#HjDiaries Musings

I once had to look after a middle-aged patient admitted in our ward. The attendants included her son and her young daughter in law. From the start, I disliked the son instantly. He would often snap at his wife and his tone suggested he didn't think much of her. At one point, I was so angry, I was on the verge of telling him off. My senior resident noticed this and stopped me. "If you say anything to him right now while you are angry, you will simply humiliate him. It will hurt his ego, and he will take it out on her only. Wait a bit and see how you can help her"
I honestly didn’t want to wait. But I felt (albeit, grudgingly) that she was right. Because I did feel like humiliating him for being a brute. But then I observed him further. As his mother got better, it became clear to me that the son's behavior was simply a reflection of hers. She would speak to her daughter in law as if she was a worthless waste-of-space object than a dignified human being. It was through this insight, that I could gauge what to do.
Prior to her discharge, I went to her bed. She was surrounded by family. I came beside her and pointed towards the young woman (her daughter in law), while looking at the patient and said clearly, "Aaap ab bohat behtar ho gaiee hain. Inn ka Shukriya karein. Inho ne aap ka bohat saath diya hai. Inho ne aap ki bhi or hamari bhi madad ki hai" ("You are much better now. You should thank her. She has helped you and us a lot in your recovery") Then I looked at the son and said the same thing to him.

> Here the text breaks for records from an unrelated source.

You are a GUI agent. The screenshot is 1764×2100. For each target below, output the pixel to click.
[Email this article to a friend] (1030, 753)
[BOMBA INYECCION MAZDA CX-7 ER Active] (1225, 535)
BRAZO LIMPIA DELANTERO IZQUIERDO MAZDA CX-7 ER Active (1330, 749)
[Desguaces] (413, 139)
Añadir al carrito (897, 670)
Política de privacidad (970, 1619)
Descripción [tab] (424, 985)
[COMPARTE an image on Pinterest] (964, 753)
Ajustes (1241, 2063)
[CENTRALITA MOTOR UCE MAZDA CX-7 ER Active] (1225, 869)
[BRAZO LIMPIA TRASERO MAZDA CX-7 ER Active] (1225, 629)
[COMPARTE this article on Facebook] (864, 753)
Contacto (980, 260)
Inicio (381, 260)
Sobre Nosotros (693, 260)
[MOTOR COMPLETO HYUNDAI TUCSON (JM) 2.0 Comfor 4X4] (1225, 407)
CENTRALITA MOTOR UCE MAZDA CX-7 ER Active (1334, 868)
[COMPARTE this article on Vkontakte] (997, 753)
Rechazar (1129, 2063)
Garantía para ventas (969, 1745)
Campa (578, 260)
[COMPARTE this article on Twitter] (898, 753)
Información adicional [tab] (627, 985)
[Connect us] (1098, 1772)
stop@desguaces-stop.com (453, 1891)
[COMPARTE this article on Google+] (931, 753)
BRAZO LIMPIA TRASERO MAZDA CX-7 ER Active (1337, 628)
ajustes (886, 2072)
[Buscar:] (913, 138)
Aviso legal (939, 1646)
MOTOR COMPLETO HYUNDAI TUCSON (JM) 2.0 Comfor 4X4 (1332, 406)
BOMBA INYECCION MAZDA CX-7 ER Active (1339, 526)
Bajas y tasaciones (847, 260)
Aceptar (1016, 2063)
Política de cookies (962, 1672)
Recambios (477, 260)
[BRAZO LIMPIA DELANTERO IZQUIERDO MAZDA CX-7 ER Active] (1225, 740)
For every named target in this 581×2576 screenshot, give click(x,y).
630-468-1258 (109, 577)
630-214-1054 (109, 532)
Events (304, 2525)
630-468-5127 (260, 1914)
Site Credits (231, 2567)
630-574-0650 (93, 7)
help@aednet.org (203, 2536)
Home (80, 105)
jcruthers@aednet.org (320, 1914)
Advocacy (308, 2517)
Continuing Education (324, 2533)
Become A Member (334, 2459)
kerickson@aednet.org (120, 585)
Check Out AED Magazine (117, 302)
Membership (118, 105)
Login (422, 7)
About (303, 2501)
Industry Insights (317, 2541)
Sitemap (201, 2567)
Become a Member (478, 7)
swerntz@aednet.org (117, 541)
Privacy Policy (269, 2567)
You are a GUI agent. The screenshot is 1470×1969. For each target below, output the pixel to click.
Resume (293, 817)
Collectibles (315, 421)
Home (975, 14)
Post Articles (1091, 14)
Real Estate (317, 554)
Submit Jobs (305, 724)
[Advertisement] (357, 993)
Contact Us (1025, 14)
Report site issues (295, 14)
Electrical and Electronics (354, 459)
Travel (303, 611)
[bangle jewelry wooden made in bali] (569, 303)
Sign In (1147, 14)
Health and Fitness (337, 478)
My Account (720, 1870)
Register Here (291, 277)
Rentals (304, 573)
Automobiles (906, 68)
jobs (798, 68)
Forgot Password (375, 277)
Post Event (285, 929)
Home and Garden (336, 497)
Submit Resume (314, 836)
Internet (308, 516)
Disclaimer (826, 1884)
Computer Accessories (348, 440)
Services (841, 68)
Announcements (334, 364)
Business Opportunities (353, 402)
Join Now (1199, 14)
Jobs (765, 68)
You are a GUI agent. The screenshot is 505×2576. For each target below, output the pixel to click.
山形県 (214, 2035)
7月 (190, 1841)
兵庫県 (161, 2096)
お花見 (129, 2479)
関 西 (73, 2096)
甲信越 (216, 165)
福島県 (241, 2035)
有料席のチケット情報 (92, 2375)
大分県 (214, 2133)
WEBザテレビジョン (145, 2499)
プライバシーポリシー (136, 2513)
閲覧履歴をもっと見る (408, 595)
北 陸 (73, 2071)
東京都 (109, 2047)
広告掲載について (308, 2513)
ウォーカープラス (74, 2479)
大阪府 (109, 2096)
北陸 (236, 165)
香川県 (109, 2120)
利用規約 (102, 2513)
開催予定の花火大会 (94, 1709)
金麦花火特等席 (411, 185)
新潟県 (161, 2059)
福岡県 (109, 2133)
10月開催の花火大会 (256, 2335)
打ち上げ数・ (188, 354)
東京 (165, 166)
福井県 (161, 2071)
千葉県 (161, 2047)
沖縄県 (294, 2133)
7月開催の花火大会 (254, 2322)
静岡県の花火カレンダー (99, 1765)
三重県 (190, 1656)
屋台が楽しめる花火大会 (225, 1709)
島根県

An hour or so later, the young woman came and thanked me. She added that this was the first time her husband and mother in law had spoken to her 'izzt se' (with respect)
This encounter taught me something important. When we set out to help someone, we cant let our personal feelings cloud us to the point that we make it all about ourselves and about venting our own anger. Was my anger justified then? Yes, but had I caved in to it, I wouldn’t have been able to do anything that would have led to an iota of change in anyone's life.
With the rise of social media posts regarding issues on social justice, politics, feminism etc I feel this is just as relevant. This is a historical time for the human race. For once, most of us have a platform (social media) on which we can be heard.
Having a platform on which your voice can be heard is a blessing. But often we forget, that it also places us in a position of responsibility. Our words matter. Our tone matters. When you take to that stage that social media offers you, it isn't simply about venting your anger. It is about something bigger, it is about making an impact. Your anger and frustration can hold people's attention for so long. It may lead to likes and comments and shares temporarily. However, it may not necessarily lead to the impact that is needed for lasting change. When you are giving advice, it can reach people, more effectively, if it is written with a lot less harshness and a lot less hate.
The Holy Prophet (SAW) said, “Be gentle, for gentleness adorns everything in which it is found, and its absence leaves everything tainted."